Árvores do Sertão: Buriti (“Mauritia flexuosa”)

“Pergunto coisas ao buriti;
E o que ele responde é a coragem minha. Buriti quer todo o azul, E não se aparta de sua água —
carece de espelho.”

Guimarães Rosa, Grande Sertão: Veredas

O buriti, de tão imponente que é, se vê de longe. É difícil olhar e não admirar.

Com folhas estreladas e cachos de frutos saborosos, o buriti é uma espécie típica das veredas. Foto: Mariana Cabral.

Suas folhas, em formato de leques, parecem acenar aos olhares curiosos. À medida que o vento sopra e os raios de sol iluminam, parecem dançar de forma sincronizada, como uma miragem. Guimarães Rosa já eternizou os ambientes do Grande Sertão, onde encontramos o buriti, como verdadeiros oásis. Nas veredas, tão lindamente descritas por Rosa, o buriti é um elemento importante e sempre motivo de admiração e reflexão.
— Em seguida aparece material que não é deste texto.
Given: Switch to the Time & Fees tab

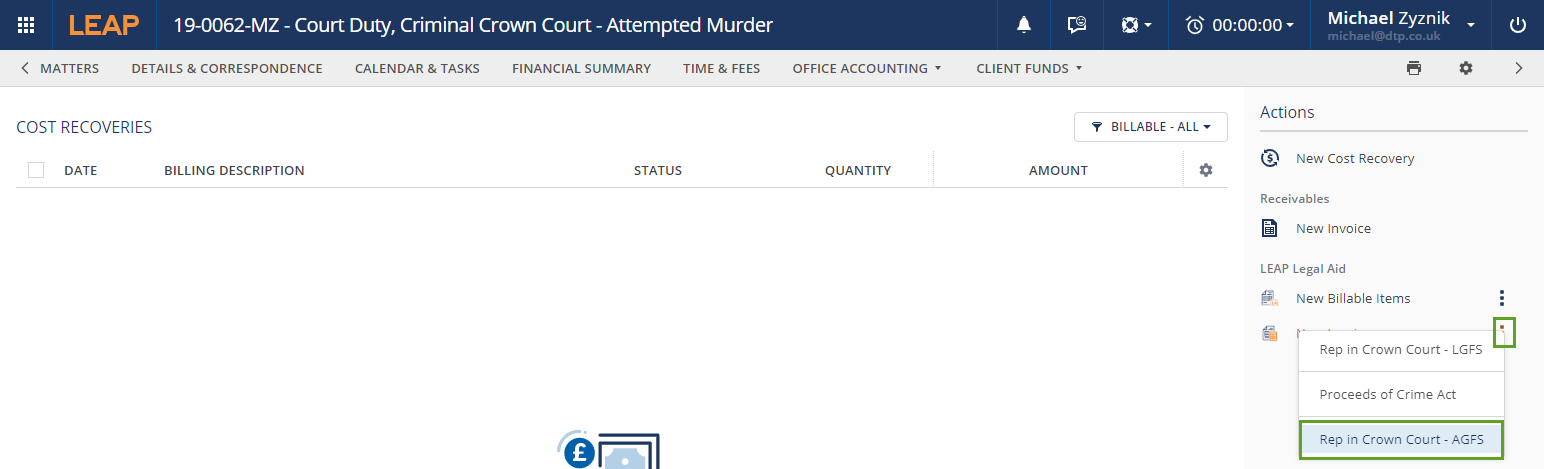Looking at the screenshot, I should pos(721,68).
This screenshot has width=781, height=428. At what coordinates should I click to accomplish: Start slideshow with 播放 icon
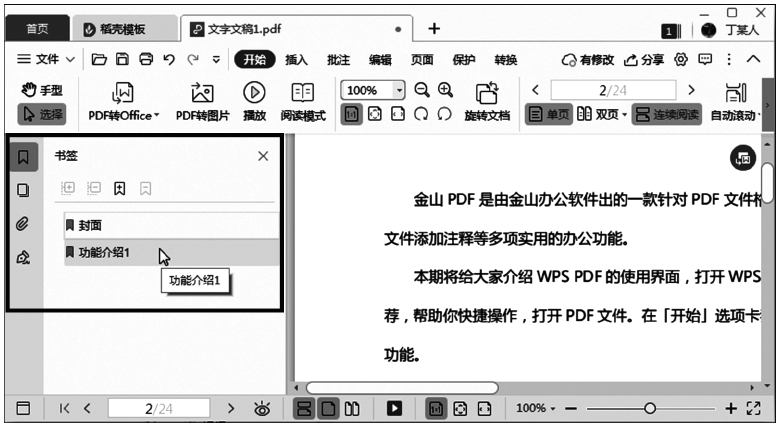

Não por acaso, ele é motivo de devoção. Essa palmeira de caule solitário, do tipo estipe, emergente, pode alcançar até 20 metros de altura. Na paisagem, ele se sobressai em relação às outras espécies arbóreas e por isso ocupa o estrato mais alto, sempre em contraste com o azul do céu. Outra informação importante trazida pelo verso de Rosa é que o buriti não se aparta de sua água, o que revela seu ambiente — solos encharcados pelo afloramento do lençol freático e pela abundância de água. As veredas são verdadeiras nascentes e a água oxigena as raízes dos buritis. Onde tem buriti, tem água corrente. A conservação das veredas permite a ocorrência não só dessa árvore-símbolo, mas de centenas de outras espécies. Suas raízes podem ser sufocadas por assoreamento, quando não há manejo adequado do solo depois do desmatamento do cerrado, o que causa a morte das plantas.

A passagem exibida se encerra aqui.